Task data:
======

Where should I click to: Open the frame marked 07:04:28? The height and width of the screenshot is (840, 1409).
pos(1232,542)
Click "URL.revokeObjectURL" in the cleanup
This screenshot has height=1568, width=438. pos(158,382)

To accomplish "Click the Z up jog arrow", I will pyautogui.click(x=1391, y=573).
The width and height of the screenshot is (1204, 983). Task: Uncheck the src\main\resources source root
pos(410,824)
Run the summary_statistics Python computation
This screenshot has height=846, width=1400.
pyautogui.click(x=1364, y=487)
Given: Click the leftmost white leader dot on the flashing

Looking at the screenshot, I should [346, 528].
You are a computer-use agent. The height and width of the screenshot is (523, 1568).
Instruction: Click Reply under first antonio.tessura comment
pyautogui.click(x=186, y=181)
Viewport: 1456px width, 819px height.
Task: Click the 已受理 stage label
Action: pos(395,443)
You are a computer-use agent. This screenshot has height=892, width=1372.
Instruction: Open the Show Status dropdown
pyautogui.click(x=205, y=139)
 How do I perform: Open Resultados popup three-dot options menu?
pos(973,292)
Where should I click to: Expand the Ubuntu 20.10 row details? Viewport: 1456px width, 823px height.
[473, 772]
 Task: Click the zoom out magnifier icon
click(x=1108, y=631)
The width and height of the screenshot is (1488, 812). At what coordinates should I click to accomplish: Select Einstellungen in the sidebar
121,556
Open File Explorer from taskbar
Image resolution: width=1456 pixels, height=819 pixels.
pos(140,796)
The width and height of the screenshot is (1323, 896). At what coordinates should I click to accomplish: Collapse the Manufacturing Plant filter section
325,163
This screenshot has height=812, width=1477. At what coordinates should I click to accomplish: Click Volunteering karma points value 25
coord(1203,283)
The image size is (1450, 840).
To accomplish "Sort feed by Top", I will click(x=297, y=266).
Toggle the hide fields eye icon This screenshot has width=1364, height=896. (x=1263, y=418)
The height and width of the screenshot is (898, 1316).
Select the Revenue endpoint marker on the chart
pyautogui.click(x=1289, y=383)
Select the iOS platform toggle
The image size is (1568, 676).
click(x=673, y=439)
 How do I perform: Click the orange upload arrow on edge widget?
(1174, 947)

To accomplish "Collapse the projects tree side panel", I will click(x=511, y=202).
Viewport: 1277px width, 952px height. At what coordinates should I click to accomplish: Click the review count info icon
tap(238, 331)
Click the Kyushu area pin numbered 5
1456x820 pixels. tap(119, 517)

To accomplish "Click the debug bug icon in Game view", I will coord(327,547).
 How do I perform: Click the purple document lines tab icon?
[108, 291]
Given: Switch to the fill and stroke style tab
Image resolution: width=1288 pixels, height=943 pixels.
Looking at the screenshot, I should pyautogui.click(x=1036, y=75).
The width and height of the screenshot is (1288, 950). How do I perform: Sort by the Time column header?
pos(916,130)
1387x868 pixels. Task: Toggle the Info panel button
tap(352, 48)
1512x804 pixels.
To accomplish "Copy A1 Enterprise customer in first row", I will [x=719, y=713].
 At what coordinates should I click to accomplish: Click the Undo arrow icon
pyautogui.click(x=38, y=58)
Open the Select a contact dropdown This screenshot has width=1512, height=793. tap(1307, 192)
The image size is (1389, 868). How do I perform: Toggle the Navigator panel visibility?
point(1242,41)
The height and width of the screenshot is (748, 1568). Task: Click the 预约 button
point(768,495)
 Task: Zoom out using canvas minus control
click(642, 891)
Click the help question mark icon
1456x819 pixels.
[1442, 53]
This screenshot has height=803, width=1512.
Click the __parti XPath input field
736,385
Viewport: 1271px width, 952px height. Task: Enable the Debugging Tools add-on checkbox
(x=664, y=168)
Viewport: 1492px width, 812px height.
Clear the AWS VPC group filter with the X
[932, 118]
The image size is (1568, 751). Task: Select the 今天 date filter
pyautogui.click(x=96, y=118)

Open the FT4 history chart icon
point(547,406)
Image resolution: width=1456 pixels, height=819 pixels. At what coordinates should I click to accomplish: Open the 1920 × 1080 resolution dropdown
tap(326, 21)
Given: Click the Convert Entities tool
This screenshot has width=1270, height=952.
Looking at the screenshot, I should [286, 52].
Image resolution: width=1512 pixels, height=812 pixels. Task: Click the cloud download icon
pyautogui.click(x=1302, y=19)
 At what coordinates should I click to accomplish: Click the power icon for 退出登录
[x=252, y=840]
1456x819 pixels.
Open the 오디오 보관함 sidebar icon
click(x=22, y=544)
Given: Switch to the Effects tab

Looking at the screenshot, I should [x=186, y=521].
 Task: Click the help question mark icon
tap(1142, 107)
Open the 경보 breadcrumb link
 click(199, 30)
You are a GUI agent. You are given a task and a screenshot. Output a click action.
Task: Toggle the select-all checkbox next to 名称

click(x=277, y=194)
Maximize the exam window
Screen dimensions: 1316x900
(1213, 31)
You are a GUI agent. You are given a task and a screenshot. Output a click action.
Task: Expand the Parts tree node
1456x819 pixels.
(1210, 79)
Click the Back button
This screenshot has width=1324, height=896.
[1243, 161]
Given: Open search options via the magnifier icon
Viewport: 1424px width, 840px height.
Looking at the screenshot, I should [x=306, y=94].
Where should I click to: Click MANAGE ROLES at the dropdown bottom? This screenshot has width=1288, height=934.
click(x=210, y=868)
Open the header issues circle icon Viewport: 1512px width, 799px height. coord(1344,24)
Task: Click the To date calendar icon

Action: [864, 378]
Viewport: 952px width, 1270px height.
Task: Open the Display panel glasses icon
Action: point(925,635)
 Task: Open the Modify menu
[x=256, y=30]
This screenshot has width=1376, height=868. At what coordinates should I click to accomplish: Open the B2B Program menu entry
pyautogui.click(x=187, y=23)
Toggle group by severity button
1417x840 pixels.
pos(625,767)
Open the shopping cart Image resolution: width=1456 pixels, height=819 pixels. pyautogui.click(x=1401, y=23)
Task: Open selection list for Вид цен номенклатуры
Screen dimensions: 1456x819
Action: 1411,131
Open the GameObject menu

======

Work required: Report all lines of the data above that include the string "tree".

Completed exercise:
To accomplish "Collapse the projects tree side panel", I will click(x=511, y=202).
Task: Expand the Parts tree node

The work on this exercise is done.